I hear you ask, “Stuart, What is reader fatigue?” Well, my friend, it is the apathy people feel when they have to read verbose documents for a reason they do not care about.
Let’s break that down a little:
Apathy
Behaviour that shows no interest or energy and shows that someone is unwilling to take action, especially over something important.
Cambridge Dictionary
Privacy Notice
Let’s look at this from the perspective of a Privacy Notice. Have you signed up for a new service like Disney+, Prime Video, or Netflix? Before you can watch anything, you are met with a Privacy Notice to read.
You know that privacy is important. It’s such an important issue that you started a career trying to protect other people’s privacy.
Did you read every line?
You did read it all…. didn’t you?
Be honest now…
You skipped it… didn’t you?
That, my friend, is “Reader fatigue.”
Reader Fatigue in Security
On average, one-third of people asked to read a security policy will click to indicate they have read a 10+ page Information Security Policy in less than 60 seconds. I have seen the data with my own eyes.

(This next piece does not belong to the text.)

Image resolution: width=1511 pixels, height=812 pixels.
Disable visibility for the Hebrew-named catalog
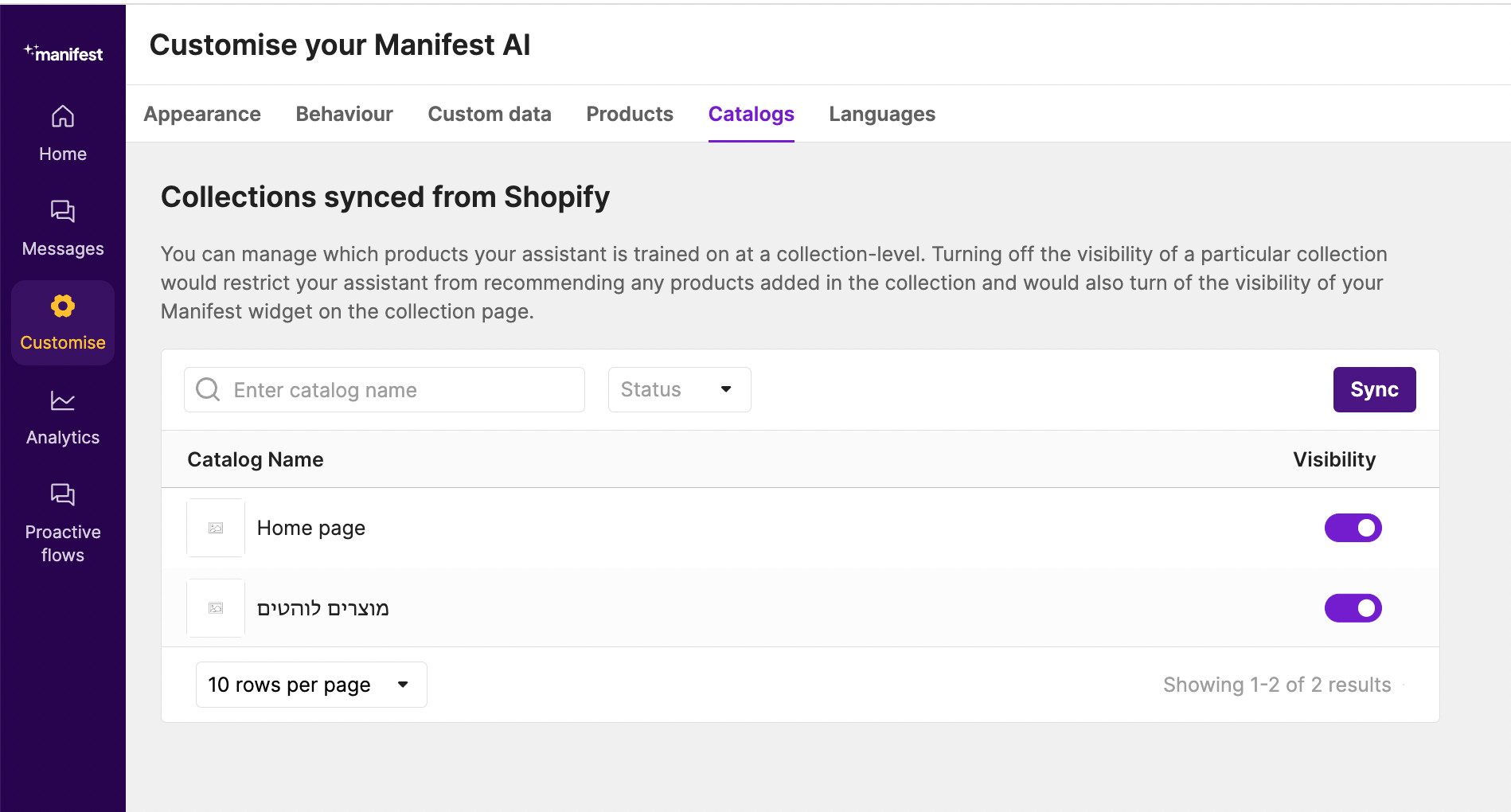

When people don’t care to even read the policies, you get data like this from Gartner.
A Gartner survey conducted in May and June 2022 among 1,310 employees revealed that 69% of employees have bypassed their organization’s cybersecurity guidance in the past 12 months. In the survey, 74% of employees said they would be willing to bypass cybersecurity guidance if it helped them or their team achieve a business objective.
Reader fatigue is potentially harmful to your organisation. If we recall the four drivers from the “How to Choose a Standard” edition:
Legal or regulatory obligation
Customer requirement
Consistency of Operational Security Configurations
Continuity of value generation
Numbers three and four directly relate to the security posture of the organisation. Suppose people ignore the rules and set operational security configurations to suit their needs. In that case, there is a significant opportunity for a malicious person to exploit the shadow configurations and impede business operations.
Preventing Reader Fatigue
So, how do we prevent reader fatigue? In a nutshell… it’s not easy. It’s going to take significant organisational change and support from executive management. Here are some options you can look at:
Global email from the CISO explaining why staff need to read policies
Improve your writing in the security policies and procedures
Reduce the length and include only relevant information
Reduce the authoritarian language (Stop SHOUTING)
Write to the rule followers, not the rule breakers
Communicate policies using new methods
Explainer videos and policy cheat sheets
Write with respect and remove emotion
Reduce the number of documents
Reduce the notifications
Reduce the frequency
You can try and do these yourself. Please do! I would love to see how you get on. Could you write about it and tell everyone what you learned?
Or…. you could speak to the employee of the month at PolicyWizard 🙂. Someone who’s done this for real at an enterprise-level global software company.
If you’re seeing multiple staff leaking data or violating security policies, it might be worth looking into your security policies and trying to make improvements that reduce reader fatigue.
If you would like to work with me on reducing reader fatigue at your organisation, DM me on LinkedIn or book a Discovery call. Discovery calls are for business customers engaging in consulting with PolicyWizard. If you want to learn more about security policies, enrol in the course or book a coaching call.
Why do we break the rules?
I’ve recently learned about a study carried out in the 1950s on the topic of delinquency. It talks about how people tell themselves that rule-breaking is okay, depending on the justification. It’s called Neutralization. I’ll be digging into the subject more and covering it in a future edition.
That’s it for this week; thanks for reading till the end! I hope you found this edition valuable. If you’re writing policies, it’s always good to consider how our policies and procedures affect our readers and remove objections where possible.